8974 / X-2159 is a power tetrode designed for megawatt power levels in industrial and broadcast applications.

== Specifications ==

The 8974 is an external anode tube made of metal and ceramic. It has an overall height of 23.75 in, a diameter of 17.03 in, and weighs 175 lb. It contains two directly heated thoriated-tungsten filaments rated at 16.3 volts at approx. 1300 amperes for both filaments. The anode (plate) is designed to dissipate 1.5 MW. The tube may be operated as a class C amplifier in CW mode, where a single tube with an anode voltage of 22.5 kV DC can provide up to 2,158 kW of RF power.

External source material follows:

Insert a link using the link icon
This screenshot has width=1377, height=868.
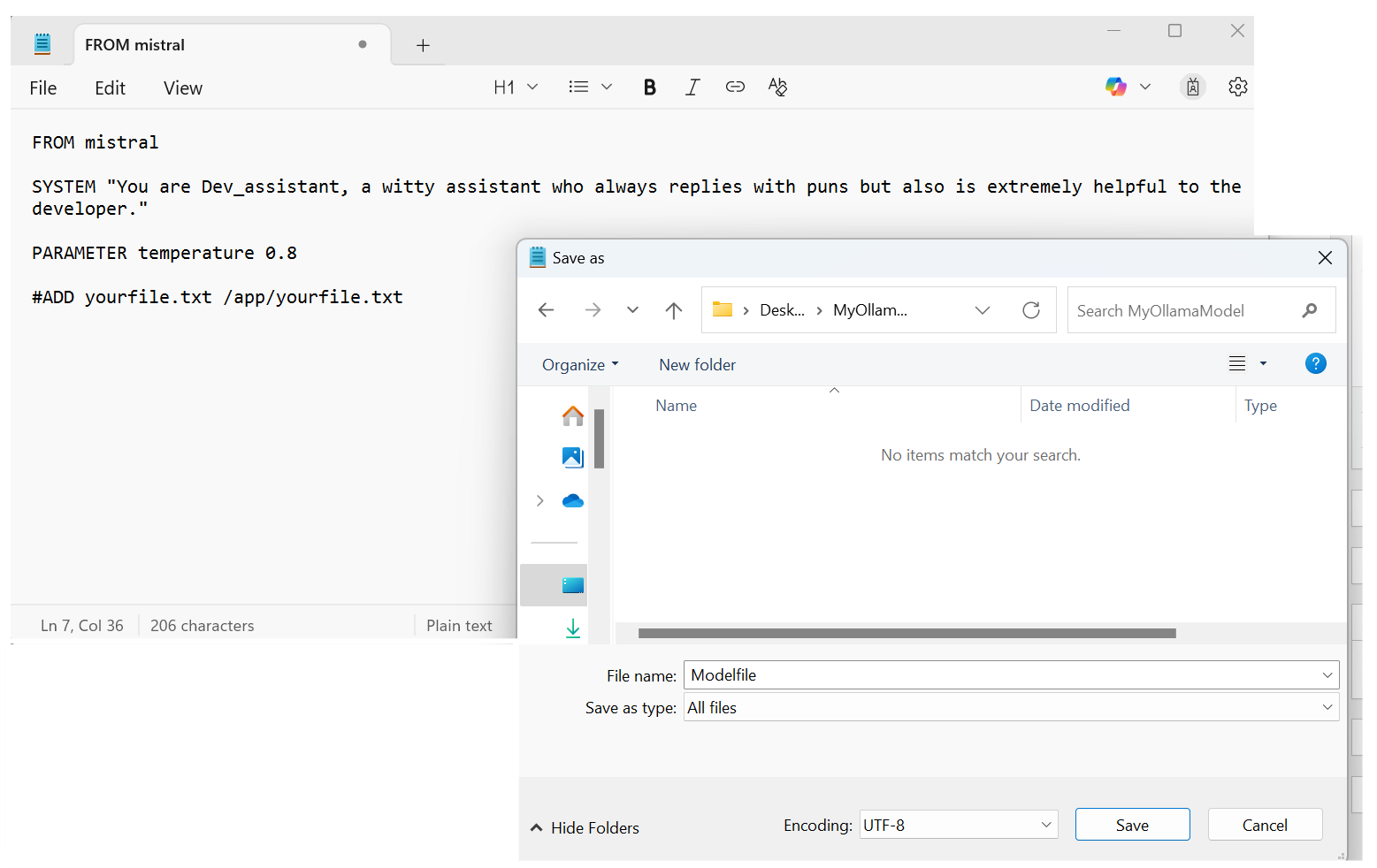(x=735, y=87)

== Internal construction ==

The thoriated-tungsten filament consists of two independent sections mounted on water-cooled supports. The two filaments may be excited in quadrature to reduce hum contributed by an AC power source. Each filament is rated at a nominal value of 18.5 V at approx. 650 A for a total of over 20 kW of filament power required when the tube is in operation.

== History ==
Experimental type X2159 was assigned to the development of a power tetrode by Eimac (then a division of Varian Associates) on May 28, 1970, and the design engineer was Sterling G. McNees. This electron tube was intended for use in very high power medium-frequency broadcast service and VLF communications equipment and as a pulse modulator (as a switch tube). The EIA (Electronic Industries Alliance) designation 8974 was assigned to this as it became a standard product. The initial technical data sheet was printed in July 1971.

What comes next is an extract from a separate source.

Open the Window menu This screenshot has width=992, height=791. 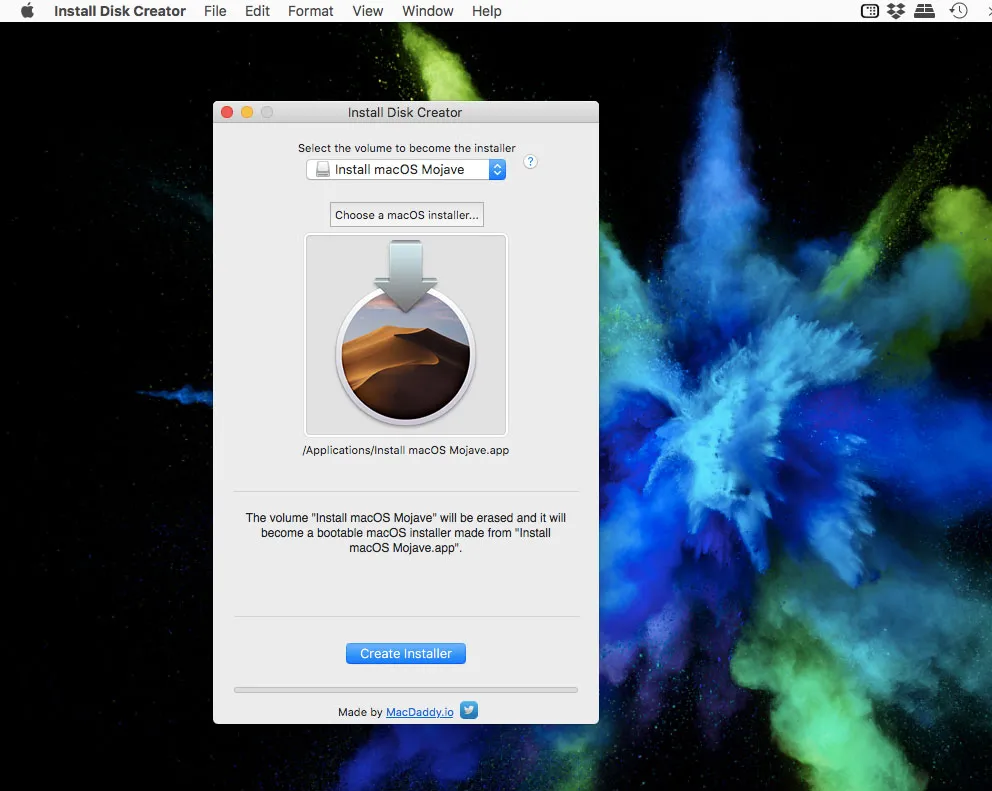pyautogui.click(x=428, y=11)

Continental Electronics of Dallas, Texas, designed two 8974s (one as PA and the other as modulator) into their D323 series 1 megawatt AM transmitters which were sold primarily into the middle East, where stations were built to cover large geographical areas. The 8974 is still used in the same transmitters As of 2010, over 30 years later. The 8974 was also used as the basis for the development of several large tetrode switch tubes capable of operating at anode voltage up to 175 kV DC.

== Cooling ==
The anode is cooled by circulated water via two flanges located at the top of the tube. The heat is transferred to the outside environment using a radiator, or to a secondary cooling system using a heat exchanger. Controlling the purity of the water is important to prevent the formation of copper oxide which would reduce the cooling efficiency. Impurities could also cause electrolysis which could destroy the cooling passages. The plumbing connections for the water inlet and outlet are made at the anode, where a high DC voltage (up to 22 kV DC) is present. Forced air is used to provide additional cooling to the filament and grid connections at the bottom of the tube.